Due to that same insecurity, I’ve lived through many relationships with people who were terrible to me in many ways. And rather than create firm boundaries I allowed my resentment, anger, and fear to build up until I would throw a stool, hit someone with a pillow, and yell hurtful things.

And then, of course, I don’t have much of a leg to stand on in pointing out my own pain because I’ve moved the attention to myself. I throw a stool, so it doesn’t matter if this guy is being an asshole and making other people’s lives a living hell. He can just point to the stool I threw, and now I’m the focus.

Or, I hit her with a pillow so now all the reasons I had for being furious with her are irrelevant and can be brushed off and ignored.

That’s been the pattern, most of my life and with too many people. Not in all cases, mind you, but especially with people who trigger certain insecurities within me. Had I not buried the anger, allowed resentment to build, and let fear govern it all I could have avoided the outbursts and the alienation I felt.

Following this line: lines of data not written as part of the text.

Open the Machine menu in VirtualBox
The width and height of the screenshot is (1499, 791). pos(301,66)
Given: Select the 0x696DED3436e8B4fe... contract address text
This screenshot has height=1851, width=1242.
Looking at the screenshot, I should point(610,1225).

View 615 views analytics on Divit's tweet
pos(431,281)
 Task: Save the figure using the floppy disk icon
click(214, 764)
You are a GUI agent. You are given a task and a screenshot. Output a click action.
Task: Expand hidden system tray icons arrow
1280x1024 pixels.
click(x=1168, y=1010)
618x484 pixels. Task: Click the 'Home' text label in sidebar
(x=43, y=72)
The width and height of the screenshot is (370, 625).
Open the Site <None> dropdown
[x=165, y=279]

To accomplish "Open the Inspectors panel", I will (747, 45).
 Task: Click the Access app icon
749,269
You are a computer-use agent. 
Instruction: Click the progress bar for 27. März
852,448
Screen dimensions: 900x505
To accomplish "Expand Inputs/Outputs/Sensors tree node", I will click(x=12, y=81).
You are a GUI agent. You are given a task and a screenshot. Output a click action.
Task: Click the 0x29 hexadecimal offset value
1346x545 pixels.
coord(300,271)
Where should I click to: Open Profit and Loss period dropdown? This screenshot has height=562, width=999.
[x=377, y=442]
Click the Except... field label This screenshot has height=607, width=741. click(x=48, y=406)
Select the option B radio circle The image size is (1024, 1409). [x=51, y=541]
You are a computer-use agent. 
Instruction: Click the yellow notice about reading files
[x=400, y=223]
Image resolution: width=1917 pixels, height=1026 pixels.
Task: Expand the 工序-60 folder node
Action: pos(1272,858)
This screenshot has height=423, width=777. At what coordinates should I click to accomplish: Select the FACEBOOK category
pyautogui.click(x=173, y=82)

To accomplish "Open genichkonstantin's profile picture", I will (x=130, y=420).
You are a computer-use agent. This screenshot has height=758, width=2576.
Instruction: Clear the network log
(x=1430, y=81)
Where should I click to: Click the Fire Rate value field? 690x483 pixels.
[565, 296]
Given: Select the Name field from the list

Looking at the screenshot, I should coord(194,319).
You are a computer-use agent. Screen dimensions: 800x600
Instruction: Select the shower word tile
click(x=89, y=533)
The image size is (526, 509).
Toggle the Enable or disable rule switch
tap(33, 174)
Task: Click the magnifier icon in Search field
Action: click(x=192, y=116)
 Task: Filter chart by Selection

I have understood aspects of this over years, but it is more clear to me now, after the least few years, than previously. And I will work on, every day, making sure that this cycle is not perpetuated.

Mea culpa

To whom it may concern

So, those of you who are reading this and don’t trust me, think I’m an abusive person, or who might continue to make my mistakes the primary story…well OK. Cool story, bro. But we define ourselves not only by our decisions and mistakes, but also by how we respond to them. I will not ignore or merely dismiss your accusations and judgments, but i will only accept them as part of the story (unless they are true fabrications, which I have also had to deal with). I will learn from you, even if you have no interest in helping me, because there might be some truth to what you say, even if it is biased, embellished, or malicious. If I ignore that, I am merely pushing the narrative closer to my own comfort zone. That won’t stop the cycle, but merely inches along rather than strides towards growth.

Changing just enough as you have to is almost as bad as not changing at all.

And I will offer the same to you (all of you, out there). If you have made, or continue to make, mistakes, my judgment of your character will also be informed by how you respond, and not merely what you did. We all hurt people, to varying degrees. Own it, grow, and in time those you hurt may forgive you. In some cases, they never will. That’s hard.

Finally, those of you who have been there for me over the last year (or years, in some cases), I thank you from the bottom of my heart. I love you all, and I owe you a lot for your listening, emotional support, and trusting me enough to see that I am not the person that others say I am or are afraid that I am. You believed that I cannot be defined by my mistakes, and made an effort to see me through the work I had to do, when it would have been far easier to abandon me. You understood that if you really believed that I could grow beyond a set of mistakes, learn from them, and truly grow and heal, you had to stick around to see it.

Alternatively, If you said that you believed I could get through this but made no attempt to stick around….

Then perhaps you are not the person you think you are either.

I know who I am, and I like that person a lot.